In der Liebe reifen – Sexualität partnerschaftlich gestalten

Im Bereich der Sexualität gab es in den vergangenen vier Jahrzehnten einen menschheitsgeschichtlich fundamentalen Wandel.

Sexualität: ein sensibler und störanfälliger Bereich

Durch Methoden einer sicheren Kontrazeption änderte sich die Gestaltung der Sexualität von einer innersten Linie durch Fortpflanzung bestimmten hin zu einer am sozialen und kommunikativen Miteinander orientierten, einer sozialen Sexualität. Diese Tatsache bedingt, neue Formen des Miteinanders zu lernen. Denn die wenigsten werden eine soziale Sexualität als Vorbild erlebt haben dürfen. Damit ist zugleich ein Grund dafür genannt, dass sie — auch bei sonst glücklichen Paaren — ein sehr sensibler und störanfälliger Bereich sein kann.

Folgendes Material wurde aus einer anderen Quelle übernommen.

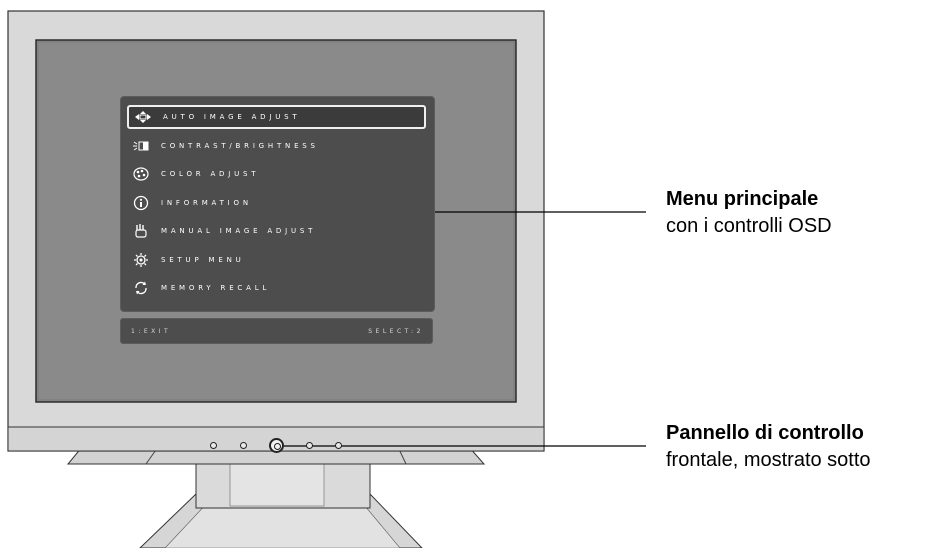 This screenshot has width=943, height=548. I want to click on osd-item-auto-image-adjust: AUTO IMAGE ADJUST, so click(276, 117). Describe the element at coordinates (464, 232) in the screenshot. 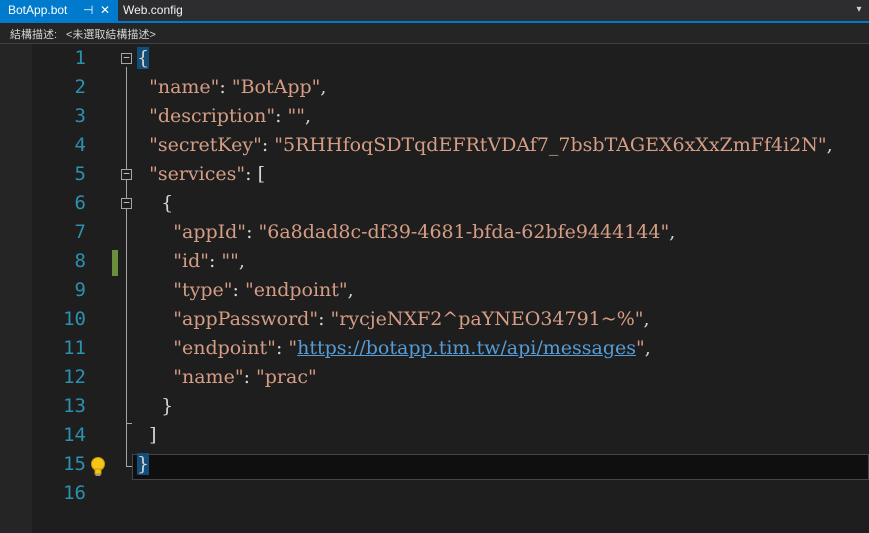

I see `json-value: "6a8dad8c-df39-4681-bfda-62bfe9444144"` at that location.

Sich um die Erfüllung sexuellen Lust bemühen

Einstellungen zur Sexualität und zu ihrer Gestaltung werden, wie auch andere menschliche Haltungen und Fähigkeiten, im Laufe des Lebens erworben. Dieser Lern- und Entwicklungsprozess beginnt schon lange vor der Pubertät, und der Mensch kann im Laufe seines Lebens Fähigkeiten für eine befriedigende Gestaltung der Sexualität dazu gewinnen. Die meisten Menschen suchen die sexuelle Erfüllung in einer auf Dauer angelegten Partnerschaft oder Ehe, wissen oft aber nicht, dass sie, nach einer Zeit des Verliebtseins und einer sexuellen Hoch- Zeit, sich um die Erfüllung ihrer sexuellen Lust auch bemühen müssen. Dieses Mühen kann verschiedene Gesichter haben. Zum einen gilt es, sich ein Wissen um das Funktionieren des eigenen Körpers und den des Partners zu erwerben, um realistische Vorstellungen von den gegenseitigen sexuellen Interessen und Möglichkeiten zu entwickeln. Zum anderen ist es wichtig, die eigene (sexuelle) Identität, das, was sich jemand als Mann sein und als Frau sein vorstellt, auf gegenseitige Stimmigkeit hinzu überprüfen. Das Überprüfen gilt auch den inneren Leitbildern, die man für sich und für die in der Partnerschaft gelebte Sexualität hat, um sich vor Überforderungen etwa durch eine sexualisierte Werbung und Filmindustrie zu schützen.

Über Sexualität sprechen

Am schwierigsten überhaupt scheint es zu sein, das sexuelle Miteinander zu benennen und darüber zu sprechen. Frau und Mann berühren sich, sie erleben ihre Lust, sie haben Wünsche, Sehnsüchte — sind aber wie gelähmt, wenn sie darüber miteinander sprechen wollen: Dadurch nimmt man sich einerseits die Möglichkeit, dem anderen zu sagen, wie befriedigend man das Beisammensein empfindet, was einem besonders gut tut. Zum anderen können sich leicht Missverständnisse aneinander reihen, mit der Folge, dass es kaum noch gelingt, die Sexualität einigermaßen befriedigend miteinander zu gestalten.

Sexuelle Probleme

Ein Problem kann das Auftreten funktioneller Sexualstörungen sein, wie z. B. der Impotenz oder der fehlenden Lust. In der Literatur gibt es nur ganz wenige theoretische Überlegungen hierzu. Den meisten Erklärungsmodellen gemeinsam ist die Annahme, dass die Störungen Ausdruck einer gehemmten oder fehlgeleiteten Entwicklung speziell der Sexualität und/oder der Persönlichkeit sind. Angst in Form der Leistungsangst und als Angst vor Versagen spielt eine zentrale Rolle in den Erklärungsmodellen. Ferner besteht eine Wechselwirkung zwischen individuellen, partnerschaftlichen und sexuellen Problemen. Wegen dieser Wechselwirkung ist oftmals eine Diagnose erschwert, da nicht klar ist, welche Probleme sich gegenseitig bedingen.

Wachstumsmöglichkeiten

Die Gestaltung der Sexualität kann selbstverständlich nicht losgelöst von den sonstigen Beziehungserfahrungen des Paares gesehen werden. Und wie in der Beziehung miteinander können Menschen auch in ihrem sexuellen Miteinander wachsen. Mit Wachstumsmöglichkeiten sind u. a. folgende Ziele gemeint:

  • Die Partner lernen, sich über ihr sexuelles Erleben, ihre Vorstellungen und Wünsche auszutauschen.
  • Die Verengung der Gestaltung von Sexualität ausschließlich auf die Geschlechtsorgane wird zugunsten eines Einbezuges des gesamten Körpers, mit Leib und Seele, geweitet.
  • Die Überbetonung des Orgasmus, das Reden von einem Vor- und Nachspiel, entwickelt sich zu einer gleichberechtigten Vielfalt des sexuellen und des sinnlichen Miteinanders.
  • Durch Emotionsübungen lernen die Partner, ihr Affektspektrum und dessen Ausdruck zu erweitern.
  • Paare begreifen die Gestaltung ihrer Sexualität als das je eigene und einmalige ihrer Kommunikation und übernehmen dafür Verantwortung.